ACTION ITEM = The answer must consist only of the lines in the records below from the line with "Click the Sign Up button" to the line with "Given: Open the Learn more link", both included, copied word for word with every picture left out.

INFORMATION GIVEN =
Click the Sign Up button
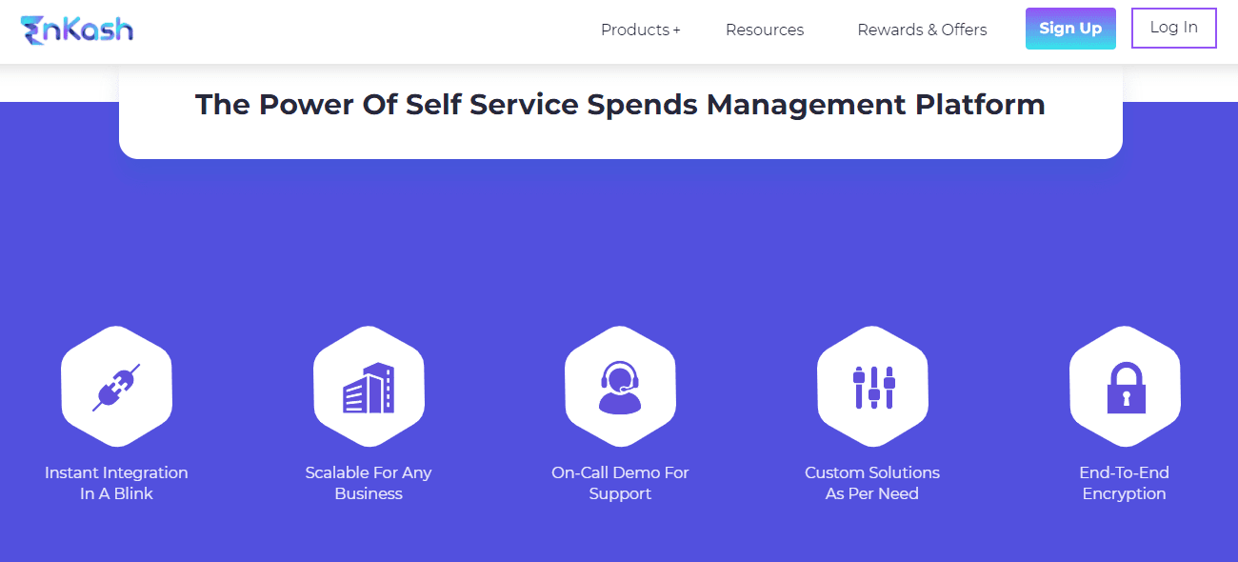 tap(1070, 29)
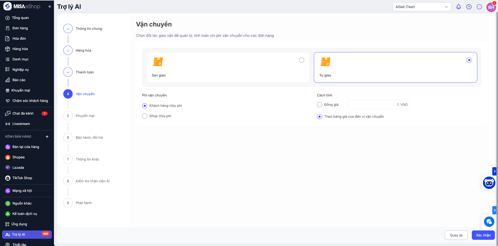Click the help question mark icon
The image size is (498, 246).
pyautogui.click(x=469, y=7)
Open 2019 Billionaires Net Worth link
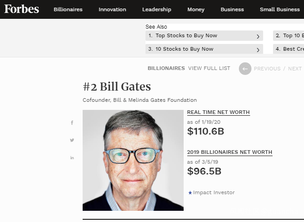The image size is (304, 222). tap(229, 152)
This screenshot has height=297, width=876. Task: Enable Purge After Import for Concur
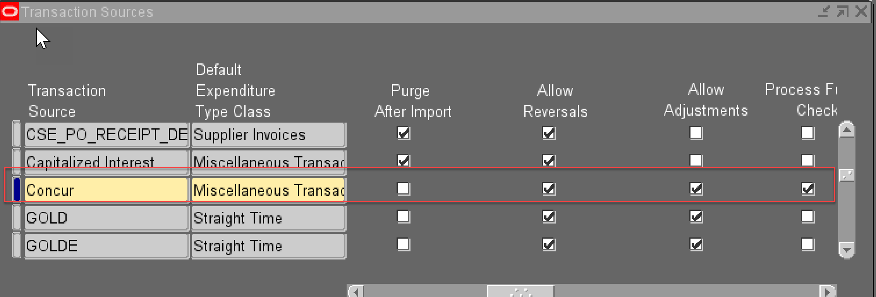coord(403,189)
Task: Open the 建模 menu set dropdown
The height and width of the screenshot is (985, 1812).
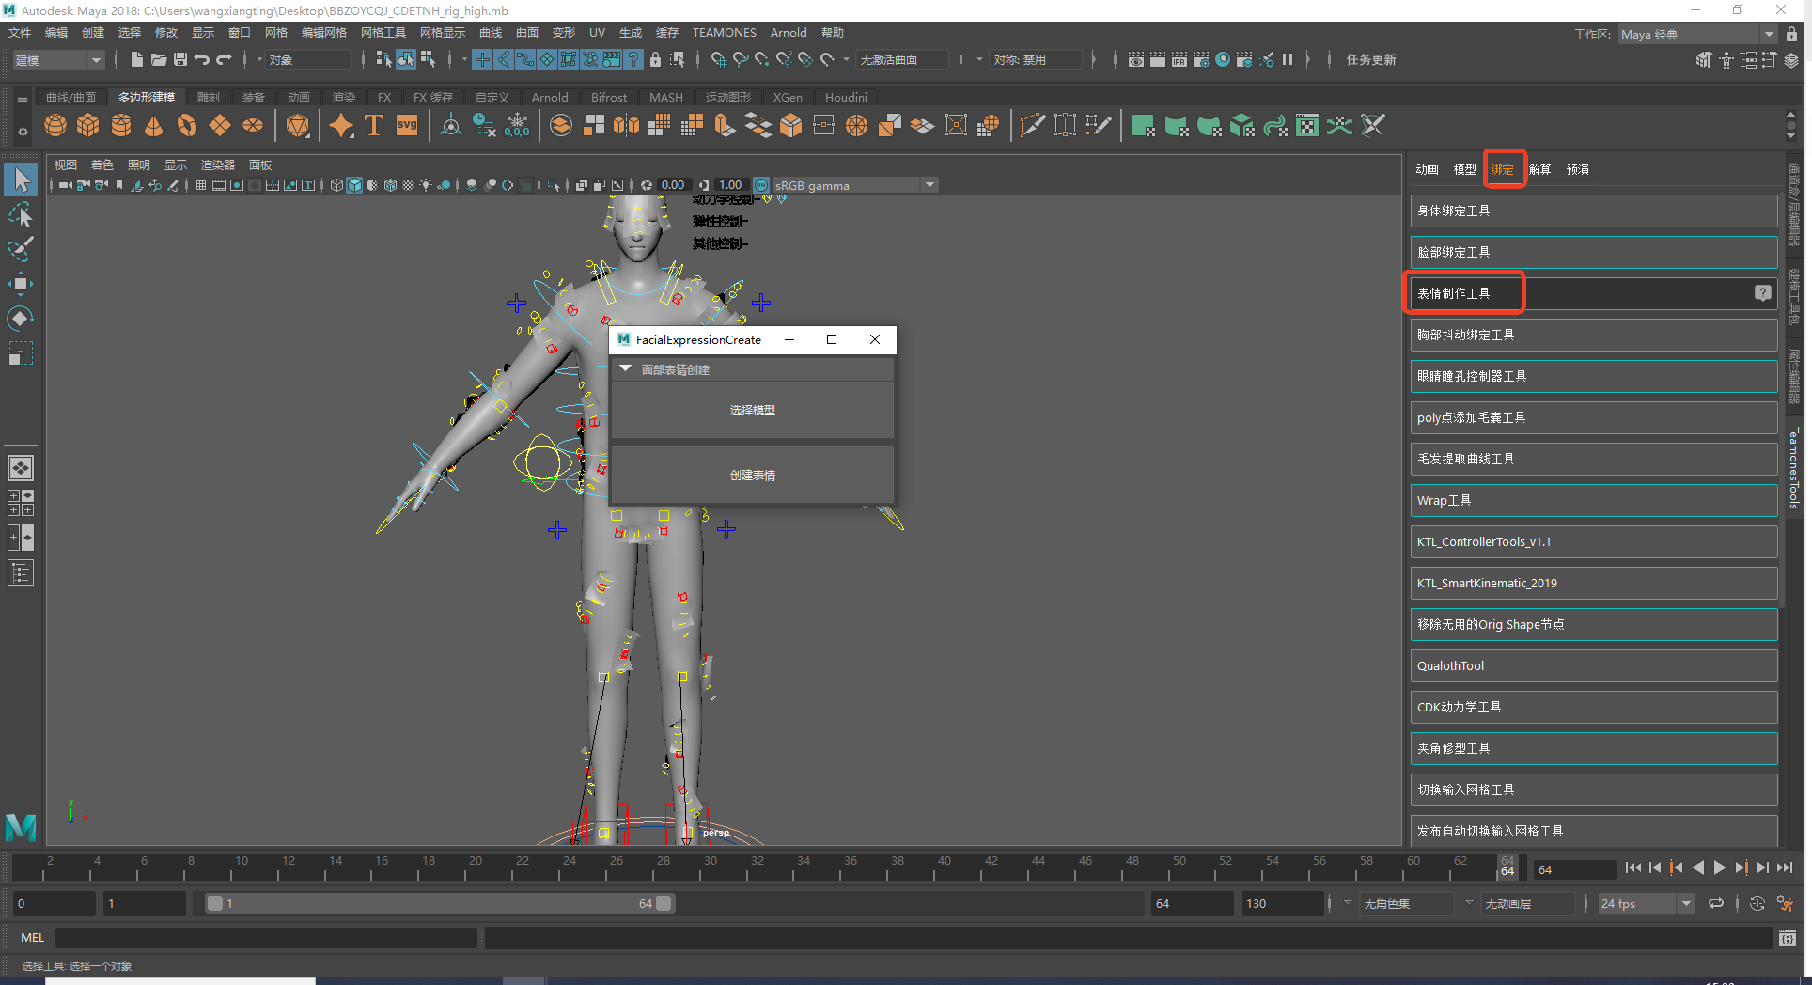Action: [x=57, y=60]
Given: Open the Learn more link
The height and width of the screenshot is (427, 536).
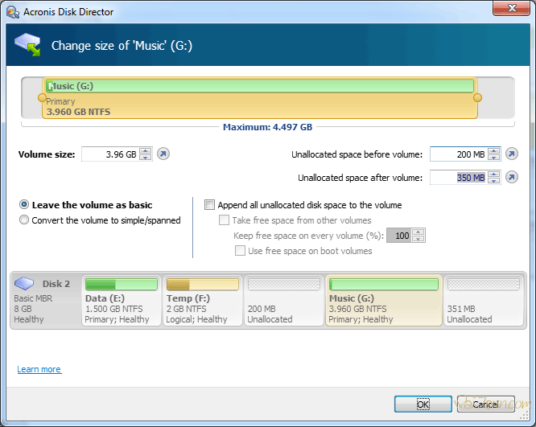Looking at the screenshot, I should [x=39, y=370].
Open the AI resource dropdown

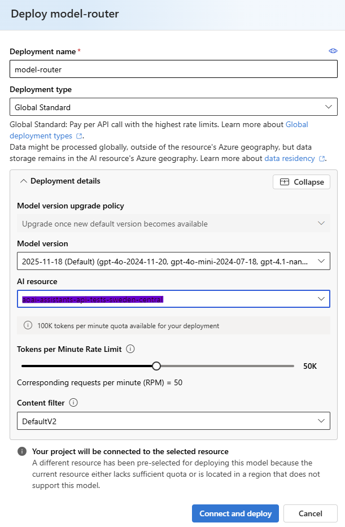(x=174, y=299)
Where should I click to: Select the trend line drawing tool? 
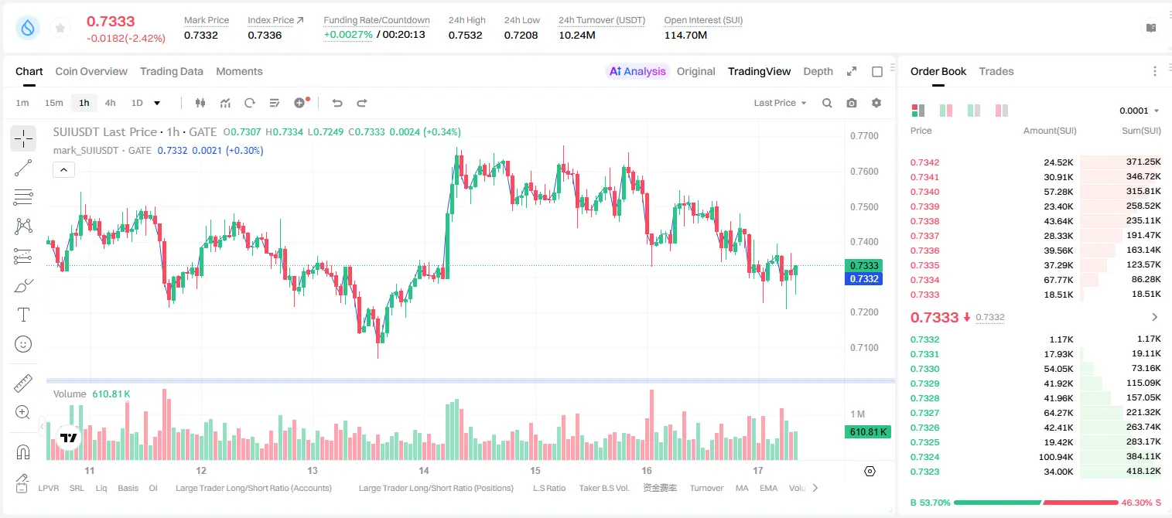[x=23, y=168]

--

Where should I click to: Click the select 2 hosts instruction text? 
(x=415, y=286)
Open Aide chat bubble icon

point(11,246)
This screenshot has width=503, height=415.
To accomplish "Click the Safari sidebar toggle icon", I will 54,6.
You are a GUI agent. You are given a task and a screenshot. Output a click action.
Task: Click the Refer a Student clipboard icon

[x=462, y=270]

---

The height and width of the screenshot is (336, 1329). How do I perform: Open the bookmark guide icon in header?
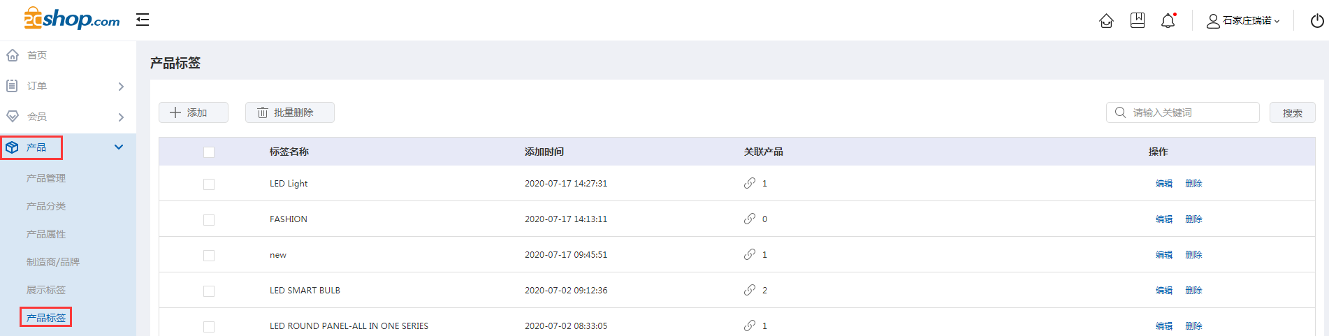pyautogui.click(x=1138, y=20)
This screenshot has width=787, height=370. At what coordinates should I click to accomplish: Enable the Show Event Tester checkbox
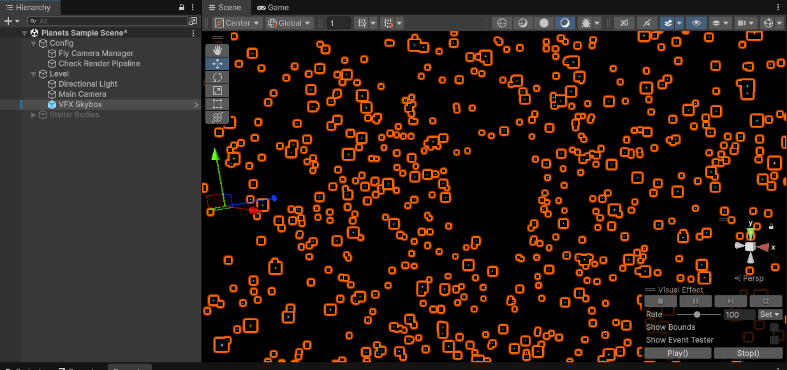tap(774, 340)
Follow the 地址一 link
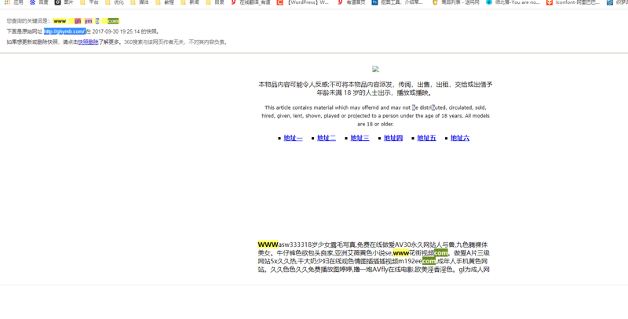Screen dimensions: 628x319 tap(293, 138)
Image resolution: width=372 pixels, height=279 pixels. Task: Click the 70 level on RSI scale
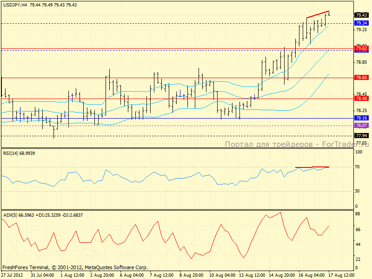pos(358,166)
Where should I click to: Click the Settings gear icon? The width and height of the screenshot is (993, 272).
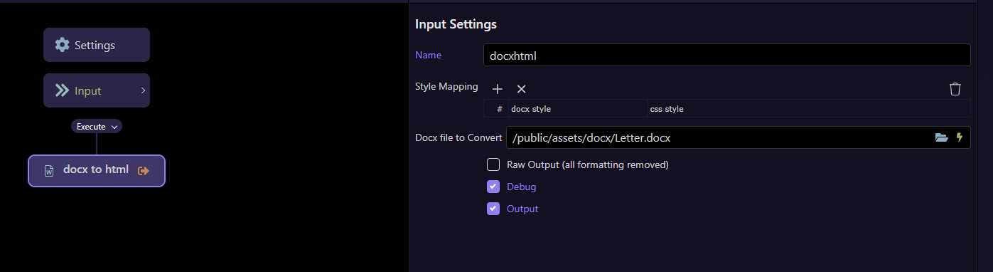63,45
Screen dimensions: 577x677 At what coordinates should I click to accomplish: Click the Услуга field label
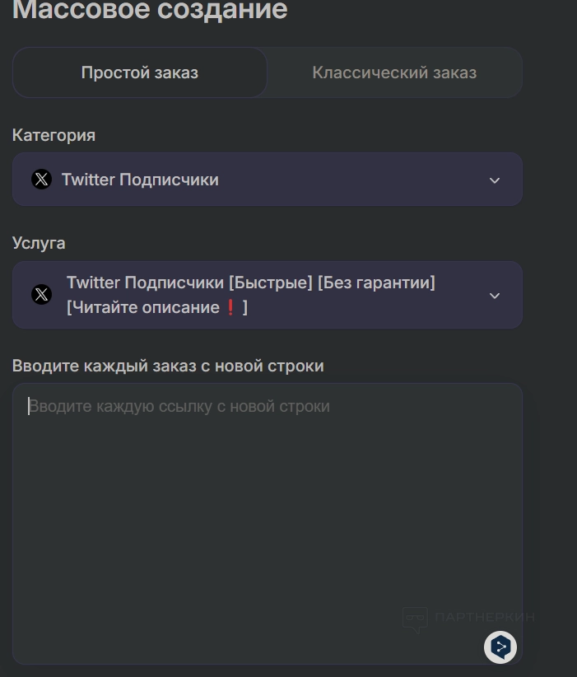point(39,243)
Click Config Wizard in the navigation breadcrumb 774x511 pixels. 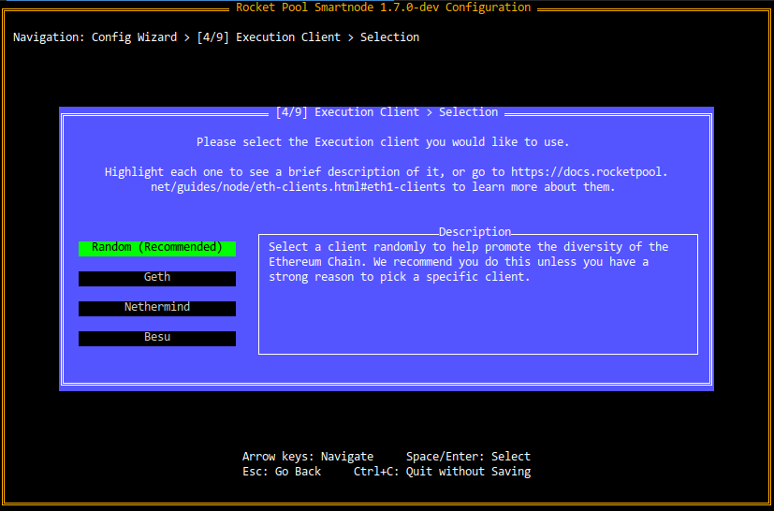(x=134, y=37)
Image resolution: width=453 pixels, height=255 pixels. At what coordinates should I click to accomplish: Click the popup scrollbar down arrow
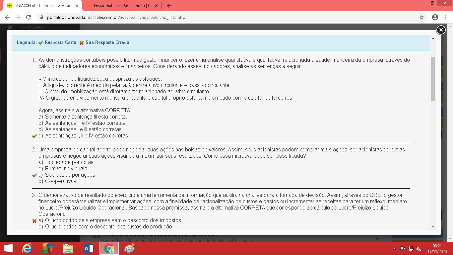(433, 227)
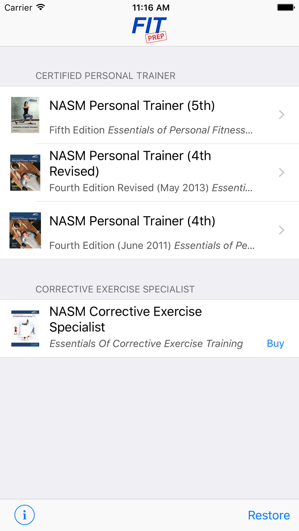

RESULT OF THIS TASK =
Click the Sign Up button
 tap(1070, 29)
Click the help question mark icon
The image size is (498, 246).
pyautogui.click(x=469, y=7)
Open 2019 Billionaires Net Worth link
The image size is (304, 222). tap(229, 152)
This screenshot has height=297, width=876. Task: Enable Purge After Import for Concur
coord(403,189)
Task: Open the 建模 menu set dropdown
The height and width of the screenshot is (985, 1812).
Action: [x=57, y=60]
Given: Open the Learn more link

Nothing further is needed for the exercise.